**Required work:** Every record shown here must be duplicated without change.

**Available data:**
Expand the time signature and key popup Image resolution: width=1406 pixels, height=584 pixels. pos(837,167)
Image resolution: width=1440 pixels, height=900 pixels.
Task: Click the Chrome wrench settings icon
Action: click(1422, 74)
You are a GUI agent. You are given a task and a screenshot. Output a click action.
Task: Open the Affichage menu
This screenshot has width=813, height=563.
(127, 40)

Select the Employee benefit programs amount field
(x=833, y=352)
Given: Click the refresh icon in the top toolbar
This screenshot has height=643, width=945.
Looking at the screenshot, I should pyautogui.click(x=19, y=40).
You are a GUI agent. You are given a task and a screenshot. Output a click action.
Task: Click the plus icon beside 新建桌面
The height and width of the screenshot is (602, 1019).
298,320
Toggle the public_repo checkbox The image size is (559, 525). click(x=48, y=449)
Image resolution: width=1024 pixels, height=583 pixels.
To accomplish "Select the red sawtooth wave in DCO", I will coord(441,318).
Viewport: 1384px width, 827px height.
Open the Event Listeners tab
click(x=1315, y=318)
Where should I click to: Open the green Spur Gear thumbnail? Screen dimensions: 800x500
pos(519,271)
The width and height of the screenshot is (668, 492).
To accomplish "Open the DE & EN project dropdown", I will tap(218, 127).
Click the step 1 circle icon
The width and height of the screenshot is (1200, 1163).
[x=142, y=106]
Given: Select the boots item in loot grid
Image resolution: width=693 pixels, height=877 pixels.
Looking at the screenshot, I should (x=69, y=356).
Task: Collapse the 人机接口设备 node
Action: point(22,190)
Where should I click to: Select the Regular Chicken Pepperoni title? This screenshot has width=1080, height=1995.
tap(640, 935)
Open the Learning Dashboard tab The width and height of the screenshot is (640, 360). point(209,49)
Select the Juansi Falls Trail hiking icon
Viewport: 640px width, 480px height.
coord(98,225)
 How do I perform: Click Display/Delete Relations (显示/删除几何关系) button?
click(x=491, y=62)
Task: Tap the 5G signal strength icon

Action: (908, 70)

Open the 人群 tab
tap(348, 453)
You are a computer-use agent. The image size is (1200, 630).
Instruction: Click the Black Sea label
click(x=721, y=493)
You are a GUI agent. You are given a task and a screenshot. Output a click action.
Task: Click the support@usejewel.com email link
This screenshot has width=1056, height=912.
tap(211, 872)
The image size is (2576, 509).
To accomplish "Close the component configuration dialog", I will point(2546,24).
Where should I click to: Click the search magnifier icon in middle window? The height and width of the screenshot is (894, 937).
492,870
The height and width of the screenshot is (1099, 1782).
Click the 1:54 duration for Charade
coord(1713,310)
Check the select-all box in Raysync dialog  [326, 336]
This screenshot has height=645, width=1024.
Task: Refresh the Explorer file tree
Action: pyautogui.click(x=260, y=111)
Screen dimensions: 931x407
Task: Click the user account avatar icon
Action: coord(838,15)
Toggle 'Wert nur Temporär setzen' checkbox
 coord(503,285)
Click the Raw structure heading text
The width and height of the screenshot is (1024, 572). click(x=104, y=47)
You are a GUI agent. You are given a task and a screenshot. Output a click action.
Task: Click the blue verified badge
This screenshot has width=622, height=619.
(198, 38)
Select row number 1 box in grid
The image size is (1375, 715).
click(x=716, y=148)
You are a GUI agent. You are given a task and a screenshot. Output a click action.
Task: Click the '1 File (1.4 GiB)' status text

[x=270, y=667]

**Answer to this exercise:**
Expand the time signature and key popup Image resolution: width=1406 pixels, height=584 pixels. pos(837,167)
Image resolution: width=1440 pixels, height=900 pixels.
Task: Click the Chrome wrench settings icon
Action: click(1422, 74)
You are a GUI agent. You are given a task and a screenshot. Output a click action.
Task: Open the Affichage menu
This screenshot has width=813, height=563.
(127, 40)

Select the Employee benefit programs amount field
(x=833, y=352)
Given: Click the refresh icon in the top toolbar
This screenshot has height=643, width=945.
Looking at the screenshot, I should pyautogui.click(x=19, y=40).
You are a GUI agent. You are given a task and a screenshot. Output a click action.
Task: Click the plus icon beside 新建桌面
The height and width of the screenshot is (602, 1019).
298,320
Toggle the public_repo checkbox The image size is (559, 525). click(x=48, y=449)
Image resolution: width=1024 pixels, height=583 pixels.
To accomplish "Select the red sawtooth wave in DCO", I will coord(441,318).
Viewport: 1384px width, 827px height.
Open the Event Listeners tab
click(x=1315, y=318)
Where should I click to: Open the green Spur Gear thumbnail? Screen dimensions: 800x500
pos(519,271)
The width and height of the screenshot is (668, 492).
To accomplish "Open the DE & EN project dropdown", I will tap(218, 127).
Click the step 1 circle icon
The width and height of the screenshot is (1200, 1163).
[x=142, y=106]
Given: Select the boots item in loot grid
Image resolution: width=693 pixels, height=877 pixels.
Looking at the screenshot, I should (x=69, y=356).
Task: Collapse the 人机接口设备 node
Action: point(22,190)
Where should I click to: Select the Regular Chicken Pepperoni title? This screenshot has width=1080, height=1995.
tap(640, 935)
Open the Learning Dashboard tab The width and height of the screenshot is (640, 360). point(209,49)
Select the Juansi Falls Trail hiking icon
Viewport: 640px width, 480px height.
coord(98,225)
 How do I perform: Click Display/Delete Relations (显示/删除几何关系) button?
click(x=491, y=62)
Task: Tap the 5G signal strength icon

Action: (908, 70)

Open the 人群 tab
tap(348, 453)
You are a computer-use agent. The image size is (1200, 630).
Instruction: Click the Black Sea label
click(x=721, y=493)
You are a GUI agent. You are given a task and a screenshot. Output a click action.
Task: Click the support@usejewel.com email link
This screenshot has width=1056, height=912.
tap(211, 872)
The image size is (2576, 509).
To accomplish "Close the component configuration dialog", I will point(2546,24).
Where should I click to: Click the search magnifier icon in middle window? The height and width of the screenshot is (894, 937).
492,870
The height and width of the screenshot is (1099, 1782).
Click the 1:54 duration for Charade
coord(1713,310)
Check the select-all box in Raysync dialog  [326, 336]
This screenshot has height=645, width=1024.
Task: Refresh the Explorer file tree
Action: pyautogui.click(x=260, y=111)
Screen dimensions: 931x407
Task: Click the user account avatar icon
Action: coord(838,15)
Toggle 'Wert nur Temporär setzen' checkbox
 coord(503,285)
Click the Raw structure heading text
The width and height of the screenshot is (1024, 572). click(x=104, y=47)
You are a GUI agent. You are given a task and a screenshot. Output a click action.
Task: Click the blue verified badge
This screenshot has width=622, height=619.
(198, 38)
Select row number 1 box in grid
The image size is (1375, 715).
click(x=716, y=148)
You are a GUI agent. You are given a task and a screenshot. Output a click action.
Task: Click the '1 File (1.4 GiB)' status text

[x=270, y=667]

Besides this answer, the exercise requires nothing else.